Ezekiel 45-46
1 John 2
“DO YOU WANT TO GET WELL?”
“[Jesus] asked him, ‘Do you want to get well?’ ‘Sir,’ the invalid replied, ‘I have no one to help me into the pool when the water is stirred. While I am trying to get in, someone else goes down ahead of me.’” —John 5:6-7
A story was once told about a pool named Bethesda by the Sheep Gate, that an angel from heaven was sent down to stir the waters. The first person who got into the water after it was stirred was healed and completely restored. Ever since that event, people had been holding on to the hope that it would happen again. Hence, when Jesus said to the invalid man sitting by the pool, “Do you want to get well?” the man responded, “I have no one to help me into the pool when the water is stirred” (John 5:6-7). This man was looking on how God moved in the past and hoped that this tradition would prove true in his own life. In his fixation on tradition and how God moved back then, he was missing the reality that the Son of God was standing right in front of him. Jesus was about to do a new thing but this man was fixated on the past.
Did we also notice that the man’s response pointed to his own resources—I have no one to help me? Not only was he trapped between the traditions of how God moved in the past and being fixated on them, he was also trapped by his own inability to make
things work in his life.
If we turn the tables, the invalid man’s life is like a metaphor for all of us, because left to our own strength, we are feeble, weak and in a state of dependence. Some of us may even be in circumstances similar to the man, where the issue may not be physically obvious but something hidden under the surface of our life. It could be the trauma that we experienced in our past, a relationship in our life that is broken and hurting us or a sin that we are nurturing in secret. We could have grown comfortable with such weakness and infirmity, allowing suffering to become a part of our identity and making accommodations to ease the pain.

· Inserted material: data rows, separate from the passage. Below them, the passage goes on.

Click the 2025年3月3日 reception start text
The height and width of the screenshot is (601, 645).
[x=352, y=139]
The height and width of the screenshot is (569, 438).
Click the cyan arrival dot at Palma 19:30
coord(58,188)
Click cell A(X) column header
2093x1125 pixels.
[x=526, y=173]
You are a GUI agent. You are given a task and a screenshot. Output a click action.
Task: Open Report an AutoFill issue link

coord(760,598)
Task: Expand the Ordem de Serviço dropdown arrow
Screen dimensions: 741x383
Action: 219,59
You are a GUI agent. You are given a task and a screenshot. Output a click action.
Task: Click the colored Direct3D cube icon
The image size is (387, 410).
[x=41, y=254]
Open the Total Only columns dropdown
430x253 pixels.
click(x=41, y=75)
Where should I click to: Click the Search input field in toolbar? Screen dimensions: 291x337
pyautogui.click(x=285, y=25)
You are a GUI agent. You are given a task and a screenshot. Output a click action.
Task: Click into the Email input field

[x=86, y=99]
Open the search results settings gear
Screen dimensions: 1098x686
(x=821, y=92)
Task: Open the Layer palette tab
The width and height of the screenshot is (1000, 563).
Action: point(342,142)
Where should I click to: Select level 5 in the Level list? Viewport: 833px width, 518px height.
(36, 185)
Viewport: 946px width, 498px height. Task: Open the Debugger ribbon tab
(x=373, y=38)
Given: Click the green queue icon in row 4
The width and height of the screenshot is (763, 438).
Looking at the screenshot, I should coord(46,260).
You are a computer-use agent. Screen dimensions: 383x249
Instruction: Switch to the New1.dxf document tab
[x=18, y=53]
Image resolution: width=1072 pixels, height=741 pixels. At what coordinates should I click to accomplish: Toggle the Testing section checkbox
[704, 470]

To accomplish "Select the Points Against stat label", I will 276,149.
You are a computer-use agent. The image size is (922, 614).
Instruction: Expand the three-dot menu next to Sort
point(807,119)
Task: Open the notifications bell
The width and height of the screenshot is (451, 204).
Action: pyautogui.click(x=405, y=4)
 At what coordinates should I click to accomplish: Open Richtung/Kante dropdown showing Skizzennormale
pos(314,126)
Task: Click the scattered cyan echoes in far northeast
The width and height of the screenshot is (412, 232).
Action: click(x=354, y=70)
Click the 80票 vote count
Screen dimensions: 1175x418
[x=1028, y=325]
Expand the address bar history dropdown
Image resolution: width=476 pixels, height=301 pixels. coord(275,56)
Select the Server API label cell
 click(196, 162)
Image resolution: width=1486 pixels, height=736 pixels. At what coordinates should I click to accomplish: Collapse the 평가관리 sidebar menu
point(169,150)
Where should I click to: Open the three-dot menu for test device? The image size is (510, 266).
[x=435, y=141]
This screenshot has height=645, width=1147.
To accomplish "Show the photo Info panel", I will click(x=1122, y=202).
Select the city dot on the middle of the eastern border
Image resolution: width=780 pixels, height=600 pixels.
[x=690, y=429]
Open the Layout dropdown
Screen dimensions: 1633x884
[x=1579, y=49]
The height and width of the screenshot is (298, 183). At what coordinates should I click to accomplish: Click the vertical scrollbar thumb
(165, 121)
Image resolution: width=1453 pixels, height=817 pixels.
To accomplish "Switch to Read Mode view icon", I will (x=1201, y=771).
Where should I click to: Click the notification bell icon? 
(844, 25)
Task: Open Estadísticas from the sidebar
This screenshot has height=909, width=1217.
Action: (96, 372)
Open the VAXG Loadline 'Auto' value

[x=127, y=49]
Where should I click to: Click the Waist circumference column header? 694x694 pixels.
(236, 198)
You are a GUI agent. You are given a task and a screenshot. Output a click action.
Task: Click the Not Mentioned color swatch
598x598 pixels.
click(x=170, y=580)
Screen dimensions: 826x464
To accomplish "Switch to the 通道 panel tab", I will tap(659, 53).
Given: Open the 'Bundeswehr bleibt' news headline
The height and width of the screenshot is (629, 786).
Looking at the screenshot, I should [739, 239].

We return to Jesus’s question: Do we want to get well? What He is really asking us is if we want to let go of the pain, let go of the anger that we have been feeding, let go of the unforgiveness that we have been holding on to and let go of that sin we have nurtured in secret.
Are we ready to leave behind the invalid life and live again? May we move past the fixation on traditions or our own resources and recognize that Jesus is standing before us and He can do things that we cannot do for ourselves.
Lord Jesus, I want to get well. I want to live again. I am ready to leave behind the “invalid life” and live in You. Thank You, Lord.